Alaska’s Lieutenant Governor, Byron Mallott, resigned under mysterious circumstances yesterday. His resignation letter to Governor Bill Walker cited “inappropriate overtures” made to an unnamed person.
Unknown comments, secret swearing
Byron Mallott informed the governor of his intention to leave office on Monday night, but the announcement was not made public until noon yesterday. By that time a new lieutenant governor, Valerie Nurr’araaluk Davidson, had secretly been sworn in as Mallott’s replacement.
What exactly Mallott did, and to whom, remains under wraps.
“Byron recently made inappropriate comments that do not reflect the sterling level of behavior required in his role as Lieutenant Governor,” Governor Walker said at a press conference yesterday. “Byron has taken full responsibility for his actions and has resigned. As leaders, we must hold ourselves to the highest standards of conduct.”
Mallott was not at the press conference, and is not returning calls to journalists. A very small amount of detail is beginning to leak out, however. According to the Must Read Alaska blog, the inappropriate comments he made were to a woman.
This appears to be backed up by a comment from the new Lieutenant Governor Davidson, who did attend yesterday’s press conference. “Respect for women, and the dignity of all Alaskans, is our responsibility. I stand ready to serve as your Lieutenant Governor,” she said.

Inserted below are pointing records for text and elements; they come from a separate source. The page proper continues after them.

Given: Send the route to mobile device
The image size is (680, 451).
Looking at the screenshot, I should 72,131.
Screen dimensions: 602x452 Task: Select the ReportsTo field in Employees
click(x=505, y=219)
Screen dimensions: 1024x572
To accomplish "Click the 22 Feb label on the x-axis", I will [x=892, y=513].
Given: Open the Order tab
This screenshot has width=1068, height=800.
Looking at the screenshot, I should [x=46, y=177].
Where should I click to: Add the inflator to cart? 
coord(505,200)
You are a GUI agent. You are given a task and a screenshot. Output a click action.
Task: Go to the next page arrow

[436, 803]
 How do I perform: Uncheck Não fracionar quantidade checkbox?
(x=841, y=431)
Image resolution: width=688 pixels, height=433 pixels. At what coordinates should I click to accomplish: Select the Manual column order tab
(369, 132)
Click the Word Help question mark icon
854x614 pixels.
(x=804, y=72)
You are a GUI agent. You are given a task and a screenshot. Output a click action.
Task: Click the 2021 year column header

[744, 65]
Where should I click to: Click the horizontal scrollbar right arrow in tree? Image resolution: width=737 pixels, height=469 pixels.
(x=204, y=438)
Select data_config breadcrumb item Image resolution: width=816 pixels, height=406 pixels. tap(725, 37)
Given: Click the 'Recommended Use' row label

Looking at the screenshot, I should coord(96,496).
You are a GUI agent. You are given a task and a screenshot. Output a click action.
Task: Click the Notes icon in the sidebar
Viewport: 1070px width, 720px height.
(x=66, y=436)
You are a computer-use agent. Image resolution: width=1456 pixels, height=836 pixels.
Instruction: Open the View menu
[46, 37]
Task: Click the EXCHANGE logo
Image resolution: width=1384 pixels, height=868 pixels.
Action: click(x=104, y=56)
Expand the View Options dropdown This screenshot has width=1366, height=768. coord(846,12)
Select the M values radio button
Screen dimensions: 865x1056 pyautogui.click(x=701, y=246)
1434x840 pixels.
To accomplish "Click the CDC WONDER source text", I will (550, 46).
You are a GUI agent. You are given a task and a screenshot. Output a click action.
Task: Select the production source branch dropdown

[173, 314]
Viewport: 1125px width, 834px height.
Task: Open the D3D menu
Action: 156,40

What the departure of Byron Mallott means for the election
A rare independent governor in American politics, Byron Mallott’s departure creates a real headache for Bill Walker just three weeks out from the November 6th election.
First of all, Mallott’s name has been printed on the ballot, and absentee ballots have already been distributed. Mallott has indicated that if re-elected he will stand down in favor of Davidson again.
Sorting out the ballot is the least of Walker’s worries, however.
As a former Republican, Walker had aligned himself with Democrat Mallott in 2014 to solidify his credentials as an independent. In that race, Mallott had joined Walker’s ticket in a sort of merger: the Democratic candidate stepped aside in favor of Walker, and Mallott became his running mate instead.
In 2018 the path is not so clear for Walker. Both the Republicans and Democrats are running against him, as are the Libertarians, in a complicated four-way race. Without Mallott beside him, his appeal to registered Democrats is weakened (especially as newly-minted Lt Gov Davidson is a registered independent).
Walker is trailing Republican Mike Dunleavy badly by nearly twenty percent in the polls, and now rumors are circulating that he may once again try to cut a deal with the Democrats. If he managed to pick up most of their candidate Mark Begich’s support, it could make the race competitive.
But the departure of Byron Mallott may possibly prove more of a distraction for Walker than a problem of political calculation. Until they are answered, questions about what exactly Mallott did to require such a sudden departure at such a crucial moment will continue to circulate.
And, some voters may ask if Walker’s desire to “hold ourselves to the highest standards of conduct” should not include a higher standard of transparency as well.